Activity list.
1. Please list the four kinds of niche construction named in the passage on pheromone signaling.
2. According to the passage on pheromone signaling, what do species-specific pheromones control?

Re: “How are they sensed by the male? How are they transmitted to the female?”

Sensing and signaling occur via conserved molecular mechanisms that link the epigenetic landscape to the physical landscape of DNA in the organized genomes of species from microbes to man.

Simply put Feedback loops link odor and pheromone signaling with reproduction

For a more technical representation see:

Nutrient-dependent pheromone-controlled ecological adaptations: from atoms to ecosystems

Abstract: "This atoms to ecosystems model of ecological adaptations links nutrient-dependent epigenetic effects on base pairs and amino acid substitutions to pheromone-controlled changes in the microRNA / messenger RNA balance and chromosomal rearrangements. The nutrient-dependent pheromone-controlled changes are required for the thermodynamic regulation of intracellular signaling, which enables biophysically constrained nutrient-dependent protein folding; experience-dependent receptor-mediated behaviors, and organism-level thermoregulation in ever-changing ecological niches and social niches. Nutrient-dependent pheromone-controlled ecological, social, neurogenic and socio-cognitive niche construction are manifested in increasing organismal complexity in species from microbes to man. Species diversity is a biologically-based nutrient-dependent morphological fact and species-specific pheromones control the physiology of reproduction. The reciprocal relationships of species-typical nutrient-dependent morphological and behavioral diversity are enabled by pheromone-controlled reproduction. Ecological variations and biophysically constrained natural selection of nutrients cause the behaviors that enable ecological adaptations. Species diversity is ecologically validated proof-of-concept. Ideas from population genetics, which exclude ecological factors, are integrated with an experimental evidence-based approach that establishes what is currently known. This is known: Olfactory/pheromonal input links food odors and social odors from the epigenetic landscape to the physical landscape of DNA in the organized genomes of species from microbes to man during their development."

Provided material.
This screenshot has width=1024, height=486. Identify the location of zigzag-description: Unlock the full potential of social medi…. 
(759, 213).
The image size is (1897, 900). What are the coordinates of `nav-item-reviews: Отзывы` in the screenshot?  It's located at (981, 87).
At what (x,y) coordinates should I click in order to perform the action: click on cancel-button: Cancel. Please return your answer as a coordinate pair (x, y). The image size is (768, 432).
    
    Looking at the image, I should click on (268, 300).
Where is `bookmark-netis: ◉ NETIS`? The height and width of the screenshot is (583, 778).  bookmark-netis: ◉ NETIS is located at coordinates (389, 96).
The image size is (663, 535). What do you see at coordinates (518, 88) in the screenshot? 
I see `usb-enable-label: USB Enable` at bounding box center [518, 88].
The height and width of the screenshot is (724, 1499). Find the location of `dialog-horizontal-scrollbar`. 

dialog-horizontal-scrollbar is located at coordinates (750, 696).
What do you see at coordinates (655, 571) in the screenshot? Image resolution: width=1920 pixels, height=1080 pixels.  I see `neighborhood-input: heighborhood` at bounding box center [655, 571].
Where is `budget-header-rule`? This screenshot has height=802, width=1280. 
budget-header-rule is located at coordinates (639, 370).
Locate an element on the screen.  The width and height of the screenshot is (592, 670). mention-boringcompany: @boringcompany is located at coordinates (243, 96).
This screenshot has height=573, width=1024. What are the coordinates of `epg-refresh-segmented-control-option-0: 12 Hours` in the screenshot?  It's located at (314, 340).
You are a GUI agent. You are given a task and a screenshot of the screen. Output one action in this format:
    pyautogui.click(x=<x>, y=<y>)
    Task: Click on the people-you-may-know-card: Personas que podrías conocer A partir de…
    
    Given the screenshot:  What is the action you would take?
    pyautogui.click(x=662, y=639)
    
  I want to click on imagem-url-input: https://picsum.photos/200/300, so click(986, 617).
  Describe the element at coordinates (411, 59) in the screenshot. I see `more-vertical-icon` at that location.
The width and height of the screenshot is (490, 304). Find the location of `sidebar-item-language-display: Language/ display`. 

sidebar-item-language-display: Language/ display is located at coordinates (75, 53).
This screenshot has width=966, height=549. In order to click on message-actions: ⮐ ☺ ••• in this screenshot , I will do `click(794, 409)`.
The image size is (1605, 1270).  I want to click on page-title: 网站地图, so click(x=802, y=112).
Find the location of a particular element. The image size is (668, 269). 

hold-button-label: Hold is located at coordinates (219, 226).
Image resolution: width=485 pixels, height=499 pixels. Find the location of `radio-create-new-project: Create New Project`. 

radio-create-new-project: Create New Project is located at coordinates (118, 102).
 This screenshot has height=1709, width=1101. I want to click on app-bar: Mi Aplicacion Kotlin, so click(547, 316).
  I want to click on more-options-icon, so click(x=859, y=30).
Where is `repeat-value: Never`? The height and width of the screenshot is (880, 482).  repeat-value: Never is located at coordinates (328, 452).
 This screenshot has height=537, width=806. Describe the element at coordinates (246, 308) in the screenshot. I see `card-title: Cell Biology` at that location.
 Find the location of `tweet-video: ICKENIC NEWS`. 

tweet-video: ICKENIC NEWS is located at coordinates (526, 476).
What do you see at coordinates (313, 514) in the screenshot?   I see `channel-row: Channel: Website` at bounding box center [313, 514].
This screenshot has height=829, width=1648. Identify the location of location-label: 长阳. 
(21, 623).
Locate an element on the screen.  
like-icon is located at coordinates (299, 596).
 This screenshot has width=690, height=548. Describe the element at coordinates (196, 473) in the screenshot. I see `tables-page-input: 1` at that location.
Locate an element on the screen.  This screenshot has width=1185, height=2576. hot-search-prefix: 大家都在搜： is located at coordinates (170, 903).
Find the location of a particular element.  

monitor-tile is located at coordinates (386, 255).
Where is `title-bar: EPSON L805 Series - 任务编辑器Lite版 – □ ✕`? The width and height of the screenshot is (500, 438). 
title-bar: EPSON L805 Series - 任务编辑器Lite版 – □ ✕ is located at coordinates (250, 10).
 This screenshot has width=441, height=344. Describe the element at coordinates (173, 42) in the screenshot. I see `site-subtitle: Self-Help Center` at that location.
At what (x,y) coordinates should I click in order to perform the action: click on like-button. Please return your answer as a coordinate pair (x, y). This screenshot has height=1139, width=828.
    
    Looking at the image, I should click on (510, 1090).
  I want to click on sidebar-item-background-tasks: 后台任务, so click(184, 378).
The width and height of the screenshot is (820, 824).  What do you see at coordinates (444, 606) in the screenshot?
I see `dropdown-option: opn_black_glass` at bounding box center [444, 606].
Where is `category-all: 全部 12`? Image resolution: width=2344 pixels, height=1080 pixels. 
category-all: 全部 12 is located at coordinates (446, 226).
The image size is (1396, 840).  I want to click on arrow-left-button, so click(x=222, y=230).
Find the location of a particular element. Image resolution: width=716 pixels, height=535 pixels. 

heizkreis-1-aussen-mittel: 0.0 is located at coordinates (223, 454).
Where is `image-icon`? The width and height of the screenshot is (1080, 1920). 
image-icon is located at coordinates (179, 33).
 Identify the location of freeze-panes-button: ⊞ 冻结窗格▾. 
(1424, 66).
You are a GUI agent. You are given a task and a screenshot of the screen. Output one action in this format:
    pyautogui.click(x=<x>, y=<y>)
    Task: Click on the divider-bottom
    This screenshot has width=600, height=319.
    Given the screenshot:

Answers given.
1. ecological, social, neurogenic, socio-cognitive

2. The physiology of reproduction.